Nada nos impide salir a la calle un soleado día de marzo disfrazados de chipirón, con un cuerno en la frente y, en él, rematando la estampa, seis sardinas atravesadas con gastronómica gracia. Nada nos impide pasearnos encendidos de orgullo por las cuatro avenidas más concurridas del pueblo: ahí va el chipirón con su espeto de sardinas en lo alto de la cabeza, ahí va, ufano y radiante, sin ánimo de molestar a nadie. Pues ya verá usted cómo se ofende enseguida el tonto censor, ese tonto censor que prolifera hoy bajo las piedras, que permanece al acecho en las sombras, en las redes, arrugando su hocico de mojigato, que se erige en terrible pastor espiritual y salta, como con un resorte en el culo, cada vez que alguien esgrime la travesura de manifestar públicamente su opinión.

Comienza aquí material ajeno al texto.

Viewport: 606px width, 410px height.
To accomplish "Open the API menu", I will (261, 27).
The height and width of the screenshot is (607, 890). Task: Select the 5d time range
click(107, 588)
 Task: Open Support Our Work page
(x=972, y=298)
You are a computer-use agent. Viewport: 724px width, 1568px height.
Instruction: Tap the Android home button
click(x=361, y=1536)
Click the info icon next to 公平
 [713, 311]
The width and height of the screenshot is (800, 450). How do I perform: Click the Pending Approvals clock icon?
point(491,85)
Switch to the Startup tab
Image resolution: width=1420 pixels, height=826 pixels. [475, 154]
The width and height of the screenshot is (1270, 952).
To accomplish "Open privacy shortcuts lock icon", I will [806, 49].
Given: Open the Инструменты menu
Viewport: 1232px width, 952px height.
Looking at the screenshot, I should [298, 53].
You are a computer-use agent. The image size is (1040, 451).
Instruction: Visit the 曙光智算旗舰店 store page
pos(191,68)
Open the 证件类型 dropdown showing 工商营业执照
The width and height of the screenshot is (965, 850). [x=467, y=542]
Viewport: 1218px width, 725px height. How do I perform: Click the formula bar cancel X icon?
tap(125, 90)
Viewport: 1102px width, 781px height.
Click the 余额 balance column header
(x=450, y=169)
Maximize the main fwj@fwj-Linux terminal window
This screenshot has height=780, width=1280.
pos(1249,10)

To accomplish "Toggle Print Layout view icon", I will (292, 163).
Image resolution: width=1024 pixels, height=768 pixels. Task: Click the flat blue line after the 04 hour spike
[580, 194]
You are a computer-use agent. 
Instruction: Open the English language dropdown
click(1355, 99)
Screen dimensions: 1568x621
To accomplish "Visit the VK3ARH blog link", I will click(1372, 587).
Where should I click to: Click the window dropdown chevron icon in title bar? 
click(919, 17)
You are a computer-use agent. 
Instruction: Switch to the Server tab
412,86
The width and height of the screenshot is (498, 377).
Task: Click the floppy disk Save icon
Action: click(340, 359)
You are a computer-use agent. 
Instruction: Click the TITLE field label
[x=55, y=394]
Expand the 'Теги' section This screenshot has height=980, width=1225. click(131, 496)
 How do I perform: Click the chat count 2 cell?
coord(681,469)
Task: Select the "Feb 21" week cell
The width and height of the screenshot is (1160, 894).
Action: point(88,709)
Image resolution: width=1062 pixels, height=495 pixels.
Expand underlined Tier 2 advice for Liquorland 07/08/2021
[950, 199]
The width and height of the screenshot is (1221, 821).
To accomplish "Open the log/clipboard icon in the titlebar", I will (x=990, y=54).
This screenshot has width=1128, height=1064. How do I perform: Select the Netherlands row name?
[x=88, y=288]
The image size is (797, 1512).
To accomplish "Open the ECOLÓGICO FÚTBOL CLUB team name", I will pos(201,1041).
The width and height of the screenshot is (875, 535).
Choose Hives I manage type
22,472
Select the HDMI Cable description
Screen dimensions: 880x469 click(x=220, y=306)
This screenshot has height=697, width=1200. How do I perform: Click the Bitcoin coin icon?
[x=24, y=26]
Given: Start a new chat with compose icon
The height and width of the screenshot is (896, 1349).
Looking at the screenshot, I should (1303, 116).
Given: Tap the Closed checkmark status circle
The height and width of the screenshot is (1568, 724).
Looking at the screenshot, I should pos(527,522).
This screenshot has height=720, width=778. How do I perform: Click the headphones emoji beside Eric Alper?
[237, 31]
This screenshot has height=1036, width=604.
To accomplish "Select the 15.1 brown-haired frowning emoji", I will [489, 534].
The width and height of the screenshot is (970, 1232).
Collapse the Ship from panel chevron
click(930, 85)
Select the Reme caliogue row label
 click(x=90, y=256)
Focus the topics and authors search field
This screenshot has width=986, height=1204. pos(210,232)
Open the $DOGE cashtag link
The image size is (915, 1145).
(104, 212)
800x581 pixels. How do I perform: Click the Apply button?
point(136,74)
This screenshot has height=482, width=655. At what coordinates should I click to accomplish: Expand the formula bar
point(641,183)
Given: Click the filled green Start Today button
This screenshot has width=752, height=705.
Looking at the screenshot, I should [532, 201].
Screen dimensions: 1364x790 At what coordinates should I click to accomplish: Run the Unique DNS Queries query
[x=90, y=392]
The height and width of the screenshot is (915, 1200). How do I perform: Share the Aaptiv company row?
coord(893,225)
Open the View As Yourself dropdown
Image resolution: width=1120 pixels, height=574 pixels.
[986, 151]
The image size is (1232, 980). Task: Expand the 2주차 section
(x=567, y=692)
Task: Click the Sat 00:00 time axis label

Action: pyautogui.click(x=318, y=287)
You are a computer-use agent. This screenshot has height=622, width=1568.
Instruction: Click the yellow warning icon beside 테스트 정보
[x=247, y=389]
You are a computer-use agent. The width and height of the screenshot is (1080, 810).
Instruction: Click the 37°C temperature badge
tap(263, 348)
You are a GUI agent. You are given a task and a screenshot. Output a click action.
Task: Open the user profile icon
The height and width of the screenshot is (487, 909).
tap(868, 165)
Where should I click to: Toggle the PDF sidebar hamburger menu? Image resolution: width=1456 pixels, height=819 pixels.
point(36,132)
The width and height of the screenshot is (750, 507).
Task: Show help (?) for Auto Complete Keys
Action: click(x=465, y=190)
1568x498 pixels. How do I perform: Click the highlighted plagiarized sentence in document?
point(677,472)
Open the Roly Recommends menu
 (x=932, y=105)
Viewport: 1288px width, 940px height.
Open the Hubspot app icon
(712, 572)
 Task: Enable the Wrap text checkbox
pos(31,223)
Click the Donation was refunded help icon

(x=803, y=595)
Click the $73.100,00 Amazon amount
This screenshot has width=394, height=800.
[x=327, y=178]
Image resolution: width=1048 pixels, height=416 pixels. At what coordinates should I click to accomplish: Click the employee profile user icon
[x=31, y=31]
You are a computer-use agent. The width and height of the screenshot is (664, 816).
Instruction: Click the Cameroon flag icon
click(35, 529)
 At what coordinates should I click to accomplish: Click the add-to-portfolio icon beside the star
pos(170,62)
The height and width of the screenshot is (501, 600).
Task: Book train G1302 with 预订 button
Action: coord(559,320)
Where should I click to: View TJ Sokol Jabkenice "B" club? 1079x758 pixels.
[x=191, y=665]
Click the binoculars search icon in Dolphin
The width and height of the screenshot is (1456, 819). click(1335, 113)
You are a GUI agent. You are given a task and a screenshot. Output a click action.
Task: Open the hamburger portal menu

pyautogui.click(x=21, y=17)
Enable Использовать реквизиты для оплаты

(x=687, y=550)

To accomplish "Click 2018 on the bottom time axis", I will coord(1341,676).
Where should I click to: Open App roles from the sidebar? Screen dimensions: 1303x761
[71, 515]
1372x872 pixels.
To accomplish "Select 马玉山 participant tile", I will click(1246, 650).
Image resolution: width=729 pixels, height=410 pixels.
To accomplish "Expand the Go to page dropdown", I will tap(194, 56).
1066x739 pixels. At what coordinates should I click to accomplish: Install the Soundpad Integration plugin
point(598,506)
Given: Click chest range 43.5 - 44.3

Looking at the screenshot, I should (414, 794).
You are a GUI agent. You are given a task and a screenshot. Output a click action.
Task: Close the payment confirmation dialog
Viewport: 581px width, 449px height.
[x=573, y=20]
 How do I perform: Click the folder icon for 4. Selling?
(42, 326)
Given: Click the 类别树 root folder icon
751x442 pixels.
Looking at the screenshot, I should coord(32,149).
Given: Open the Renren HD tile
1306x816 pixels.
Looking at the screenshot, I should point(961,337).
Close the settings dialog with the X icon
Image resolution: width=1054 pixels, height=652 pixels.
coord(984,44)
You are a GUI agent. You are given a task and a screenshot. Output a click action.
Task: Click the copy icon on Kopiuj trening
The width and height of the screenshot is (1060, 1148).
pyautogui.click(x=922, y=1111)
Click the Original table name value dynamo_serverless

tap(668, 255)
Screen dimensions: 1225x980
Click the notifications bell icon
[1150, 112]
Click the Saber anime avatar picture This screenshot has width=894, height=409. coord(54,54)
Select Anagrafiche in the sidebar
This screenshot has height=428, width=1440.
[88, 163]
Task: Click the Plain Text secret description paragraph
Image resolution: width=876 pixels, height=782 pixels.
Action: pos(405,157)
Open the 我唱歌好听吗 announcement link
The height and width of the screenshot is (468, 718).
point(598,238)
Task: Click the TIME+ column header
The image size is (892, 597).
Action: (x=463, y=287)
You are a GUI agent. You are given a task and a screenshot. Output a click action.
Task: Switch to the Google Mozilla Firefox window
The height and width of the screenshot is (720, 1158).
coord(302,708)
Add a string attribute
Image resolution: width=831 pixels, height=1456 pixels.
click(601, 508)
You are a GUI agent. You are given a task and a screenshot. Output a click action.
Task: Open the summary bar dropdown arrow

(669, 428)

Lo llaman cultura de la cancelación pero quieren decir censura. Al tonto censor no le gusta que usted salga a la calle y se contonee bajo la luz del sol vestido de folclórica, y arremete contra su libertad, esa misma libertad que tanto se esfuerza el tonto en consagrar como derecho universal, esa libertad que para el tonto censor es sagrada e irrenunciable, pero que, para usted, es meramente accesoria. La libertad de movimiento y la libertad de expresión de usted son libertades que decide el tonto censor. Este necio adoctrinador del supuesto orden social desaprueba las etiquetas, pero él se apresura a etiquetarlo a usted. Al tonto censor no le gusta que usted llame gordo al gordo, flaco al flaco, feo al feo, hombre al hombre o mujer a la mujer. Y le resulta especialmente insoportable que usted llame rebajas de condena a las rebajas de condena. A este imbécil le satisface inventar nuevos términos —que él cree ingeniosos— con que provocar una especie de éxtasis progresista general, un paroxismo pueril ribeteado de confeti donde sus amigos, tontos censores como él, se revuelcan patas arriba con los ojos en blanco, la boca abierta y el puño cerrado.
Al tonto censor, adalid esperpéntico del pensamiento único, no le complace el sentido del humor, no le agrada el chiste, el chascarrillo. Para él, son ataques directos a su integridad, a su amor propio. El tonto censor aborrece la guasa, pues en ella atisba un violento menosprecio, y activa precipitadamente los mecanismos de su boicot. El tonto censor lo llama cancelación porque le tiemblan las canillas cuando alguien levanta la voz, hastiado, y compara su censura con aquella que practicaban —exactamente la misma— las más salvajes dictaduras reaccionarias. Es decir, y aquí emerge la alta comedia: que el tonto censor, inflamado en su dulce e inocente cruzada, arrogándose en la sociedad un papel de elevada brújula moral, de impagable defensor de los oprimidos, ha acabado convirtiéndose, por una singular carambola, en un grotesco dictador de épocas sangrientas.
Estas cosas ocurren inevitablemente cuando se tiene todo excepto inteligencia. La inteligencia que denota, precisamente, el sentido del humor. El tonto censor patalea con cómica frustración cuando el sentido común lo abofetea. Ay, qué injusto y deplorable, piensa el idiota, que esta sociedad intolerante no se deje amordazar por mi capricho visionario e intransigente. Y sentencia con una sonrisa: Dejadme que yo os diga, por vuestro bien, cómo tenéis que pensar.